Winter asks for 35GW, so we’re 8 short, and can rise to 37, which is 10 short. That means stage 8 during the day (maybe 6 or 7 on a good day), and stage 10-11 in the evenings.

In stage 8 you are down 50% of the time, 4 hours on, 4 hours off.

Stage 9 will probably turn one of the outages into 6 hours, so you will get 4/4/4/4/4/6 (that’s 14 hours out of a 26 hour cycle, or 54%).

Stage 10 will probaby be 4/4/4/6/4/6 (16 hours out of a 28 hour total cycle, or 57%).

Stage 11 should be 4/6/4/6/4/6 (18 hours out of a 30 hour cycle, or 60%). I suspect they will fight tooth and nail to avoid this.

However we look at this, this will be a winter of discontent… I hope the guys in the ANC is looking forward to it!

The only thing I can ‘try’ and explain is the hours / differences to the schedule. Well, actually, your friends at Eskom can:

And the folks at Daily Maverick reworded it slightly in their article:

But it comes down to the fact that it’s a schedule designed to be over a four-day period for a certain stage. Each municipality does it differently, but I think there’s a similar rule of thumb that @plonkster also referred to last year at some stage where you can see the change where it ‘shifts’ again. If you’re looking at it as if we’re on a permanent stage 6 it’s a lot easier. When you throw in 11 hours at stage 5 and 13 hours at stage 6 it becomes a little more difficult and you end up with a ‘you win some you lose some’ kind of situation, but overall the municipality is still shedding what they need to shed. That’s before CoCT drops the 5 to 4 and keeps the 6 aaaand I think you know where I’m going.

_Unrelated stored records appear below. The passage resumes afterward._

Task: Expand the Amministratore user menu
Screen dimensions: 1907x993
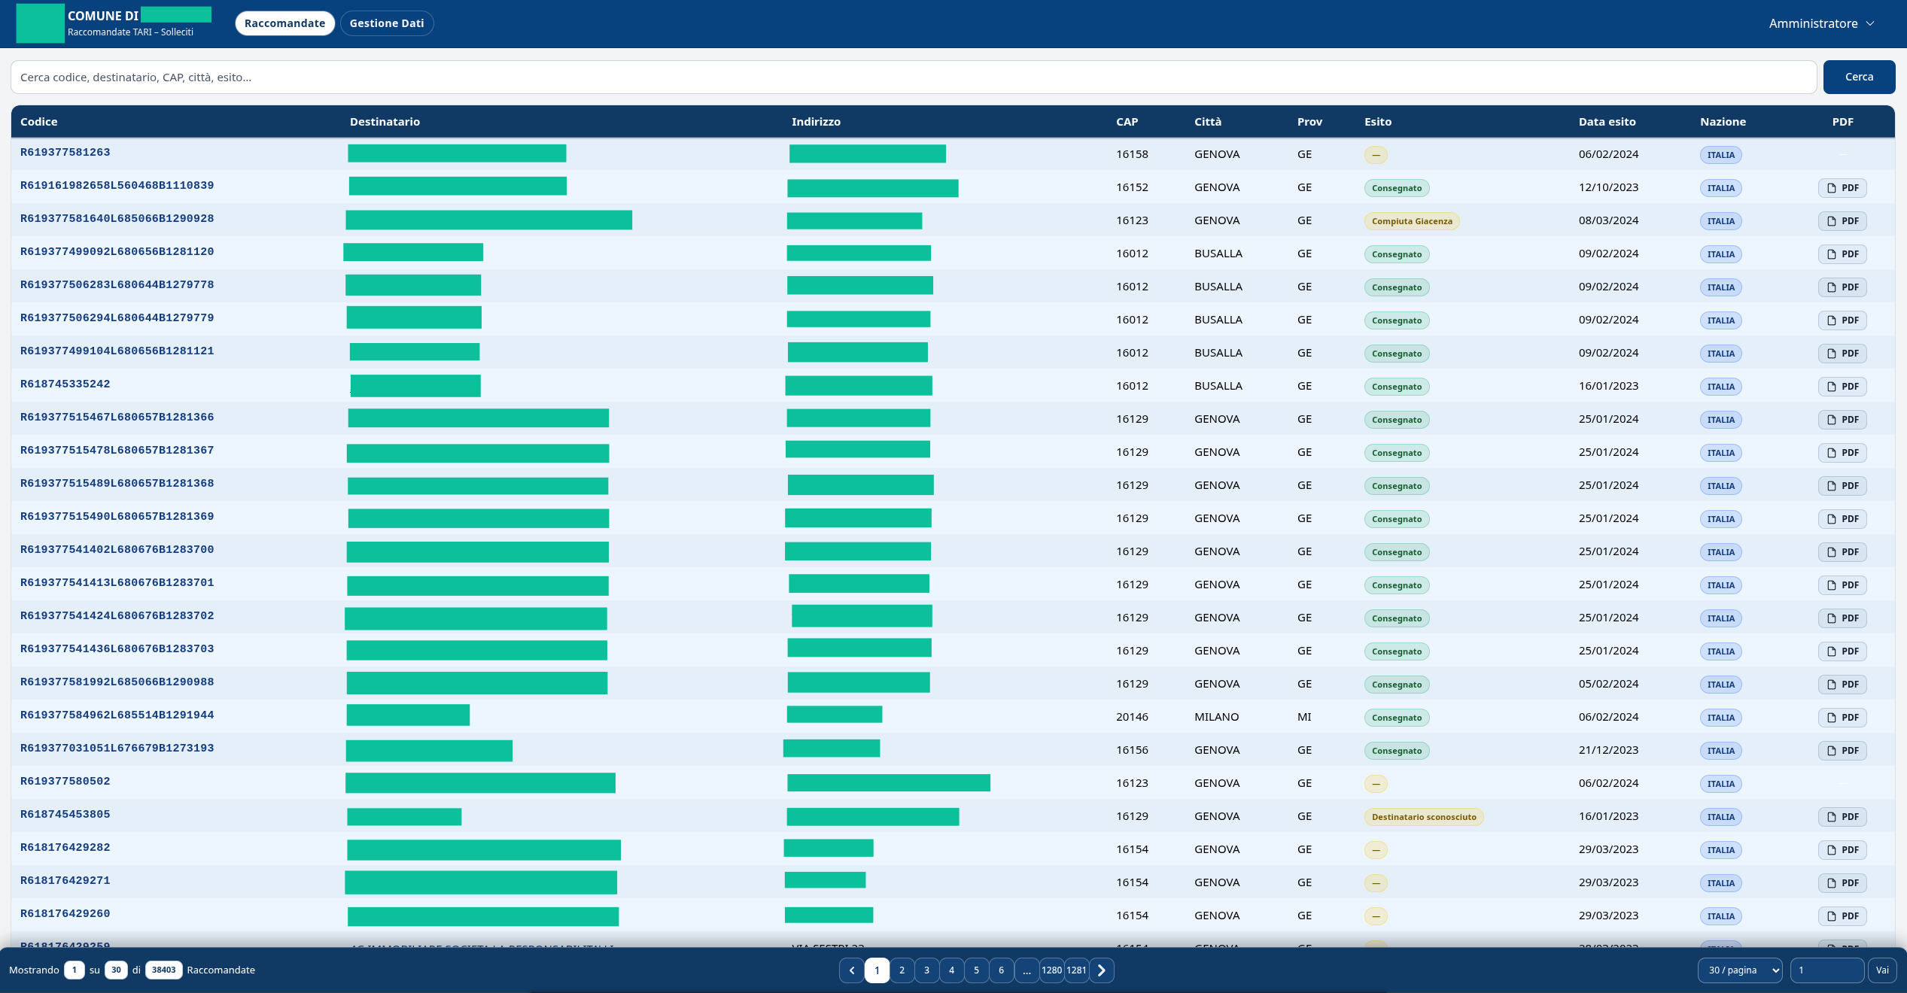Action: point(1821,23)
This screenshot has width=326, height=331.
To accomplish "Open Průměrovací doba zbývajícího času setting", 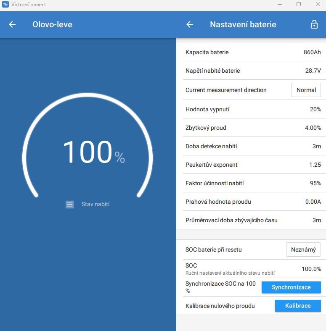I will pos(251,220).
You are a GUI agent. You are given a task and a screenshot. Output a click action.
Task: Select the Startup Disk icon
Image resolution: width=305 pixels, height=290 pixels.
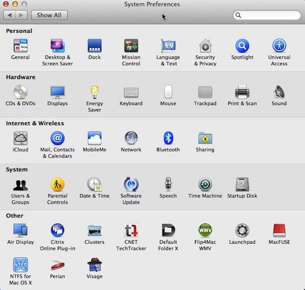[242, 185]
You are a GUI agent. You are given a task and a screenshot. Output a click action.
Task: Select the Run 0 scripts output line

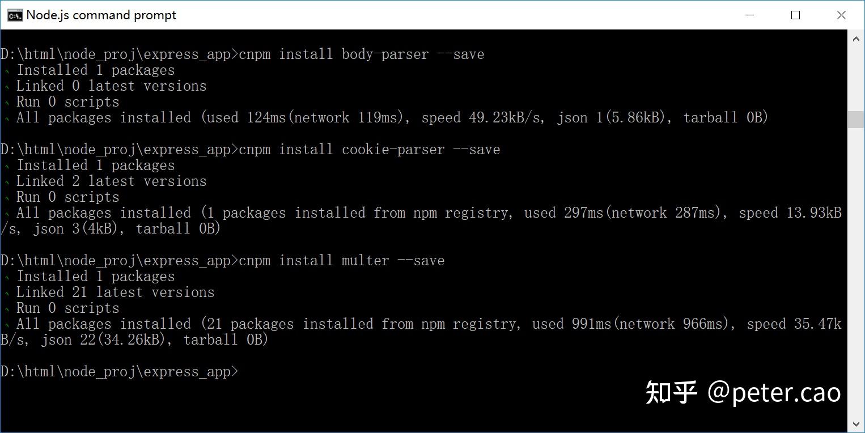click(67, 101)
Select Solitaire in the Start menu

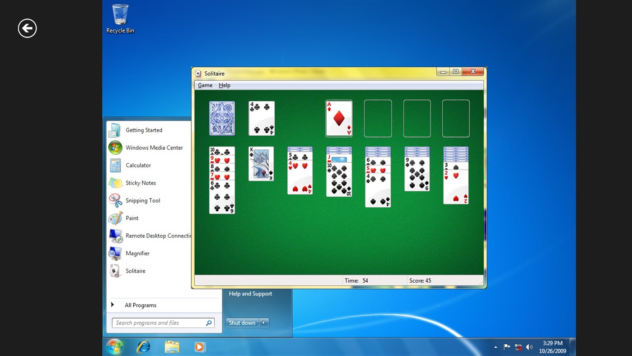[x=136, y=271]
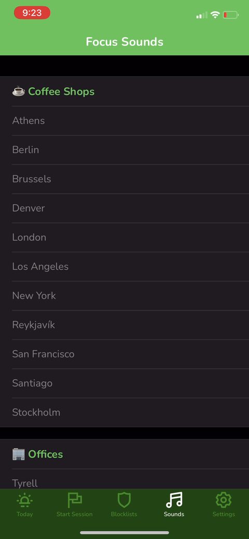Tap the red 9:23 time indicator
Image resolution: width=249 pixels, height=539 pixels.
32,13
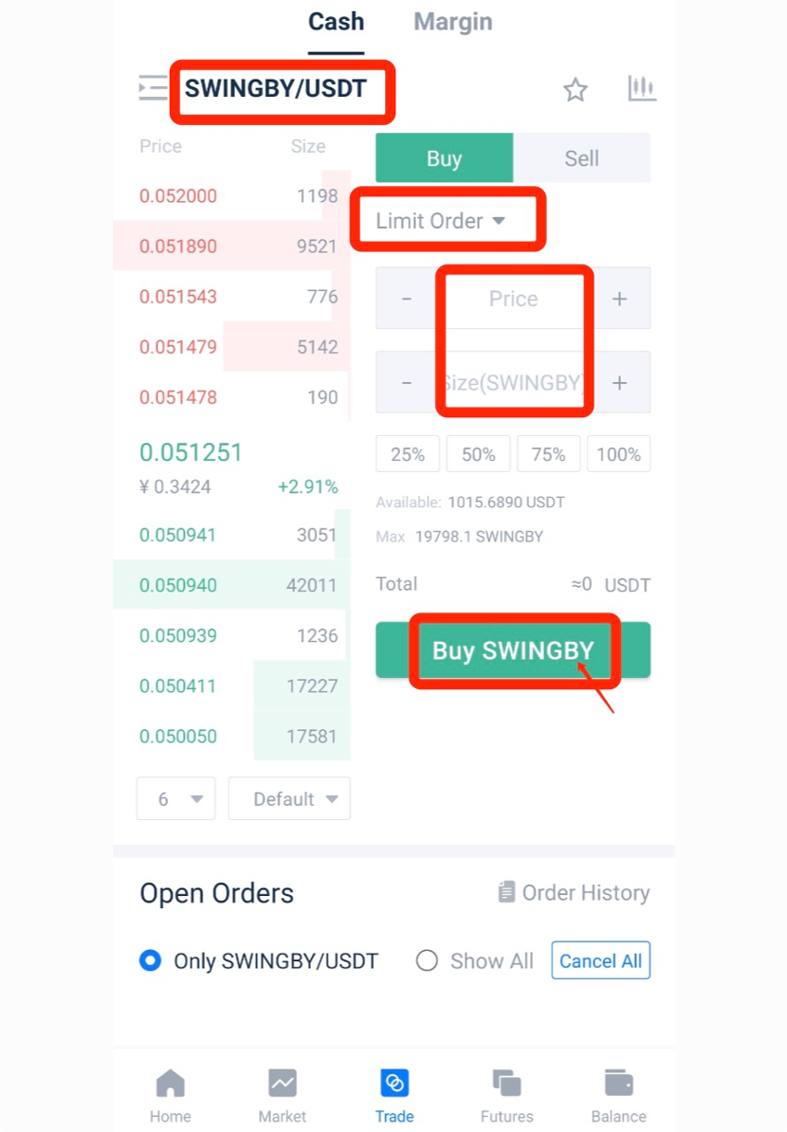Image resolution: width=787 pixels, height=1132 pixels.
Task: Expand the Limit Order type dropdown
Action: 441,221
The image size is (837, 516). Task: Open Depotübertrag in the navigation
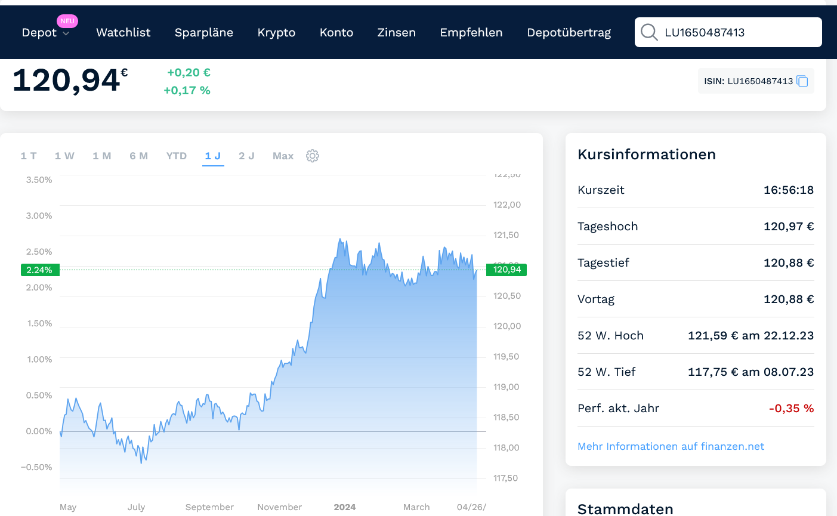569,33
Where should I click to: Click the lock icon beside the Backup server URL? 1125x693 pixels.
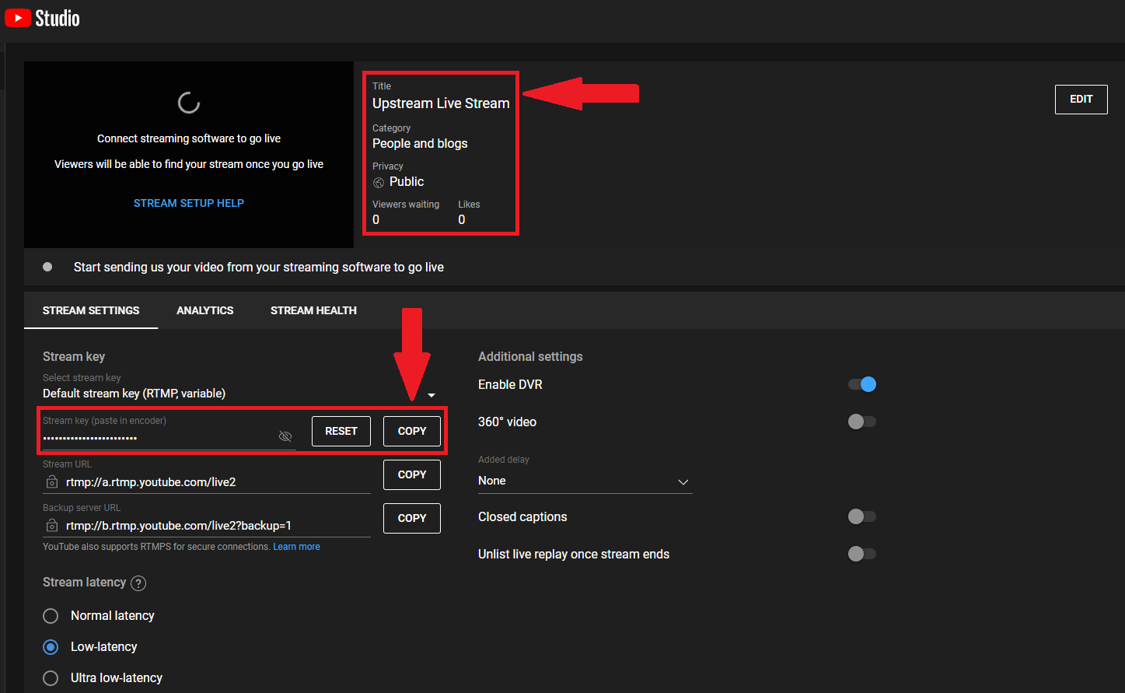[x=51, y=525]
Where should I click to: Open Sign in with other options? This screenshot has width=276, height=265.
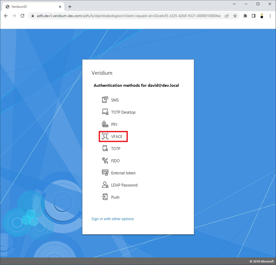click(x=113, y=219)
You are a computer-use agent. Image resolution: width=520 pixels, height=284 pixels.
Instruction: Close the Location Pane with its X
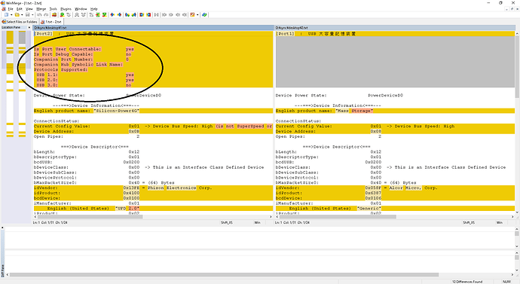[x=29, y=27]
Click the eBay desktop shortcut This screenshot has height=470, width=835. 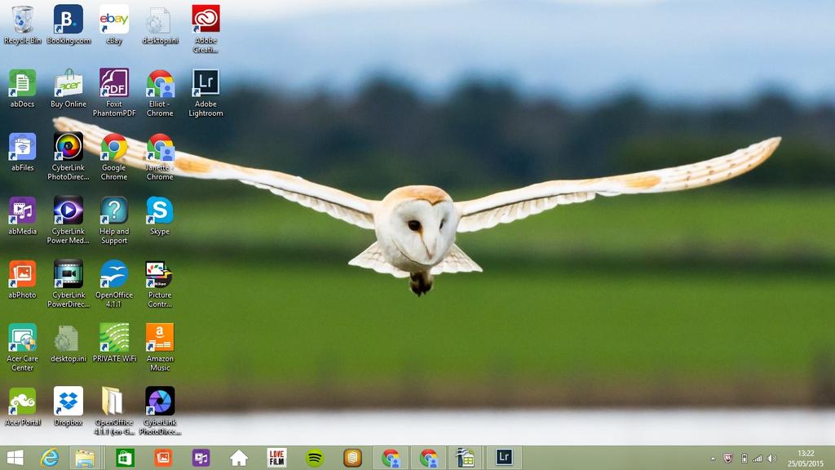pyautogui.click(x=114, y=20)
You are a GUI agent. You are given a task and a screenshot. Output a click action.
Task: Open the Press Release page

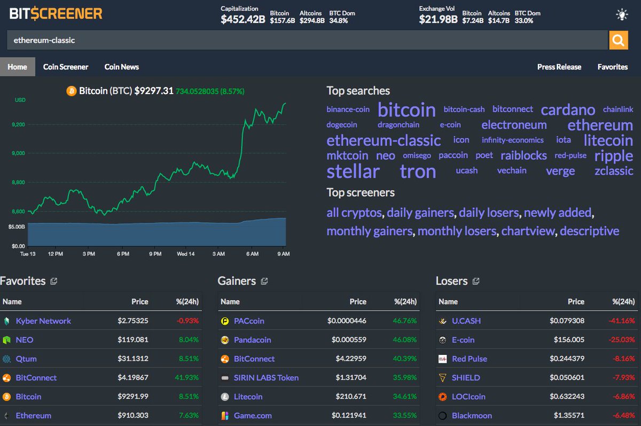559,66
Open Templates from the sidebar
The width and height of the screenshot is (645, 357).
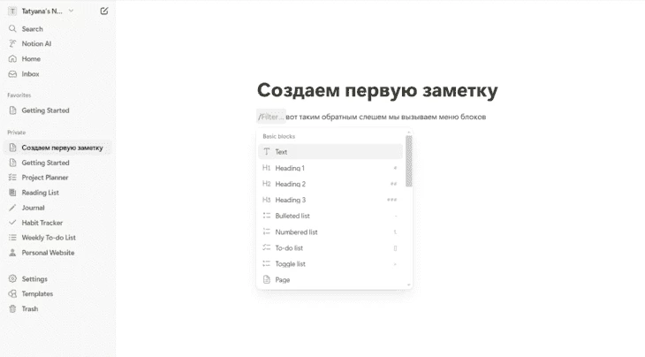pos(37,294)
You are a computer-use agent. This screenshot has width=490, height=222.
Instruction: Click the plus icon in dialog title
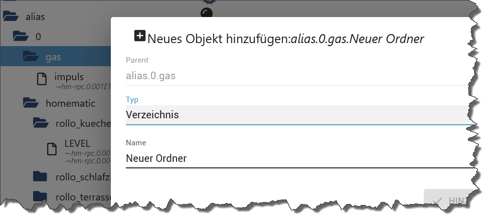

Anyways, here’s the explainer:

  • Stage 1 means that up to 1,000MW needs to be cut from the grid. Customers can expect to be shed (ie, switched off) up to three times over a four-day period for two hours at a time, or three times over an eight-day period for four hours at a time.
  • Stage 2 means that up to 2,000MW needs to be cut from the grid. Customers can expect to be shed up to six times over a four-day period for two hours at a time, or six times over an eight-day period for four hours at a time.
  • Stage 3 means that up to 3,000MW needs to be cut from the grid. Customers can expect to be shed up to nine times over a four-day period for two hours at a time, or nine times over an eight-day period for four hours at a time.
  • Stage 4 means that up to 4,000MW needs to be cut from the grid. Customers can expect to be shed up to 12 times over a four-day period for two hours at a time, or 12 times over an eight-day period for four hours at a time.
  • Stage 5 means that up to 5,000MW needs to be cut from the grid. Customers can expect to be shed up to 12 times over a four-day period: nine times for two hours and three times for four hours.
  • Stage 6 means that up to 6,000MW needs to be cut from the grid. Customers can expect to be shed up to 12 times over a four-day period: six times for two hours and six times for four hours.
  • Stage 7 means that up to 7,000MW needs to be cut from the grid. Consumers can expect to be shed up to 12 times over a four-day period: three times for two hours and nine times for four hours.
  • Stage 8 means that up to 8,000MW needs to be cut from the grid. Consumers can expect to be shed up to 12 times over a four-day period for four hours at a time.

In other news I would love to know how much of that Diesel budget has been used so far this financial year as they ran 10x OCGTs when they posted the peak feedback for the 18th and 9x when they posted for the 14th.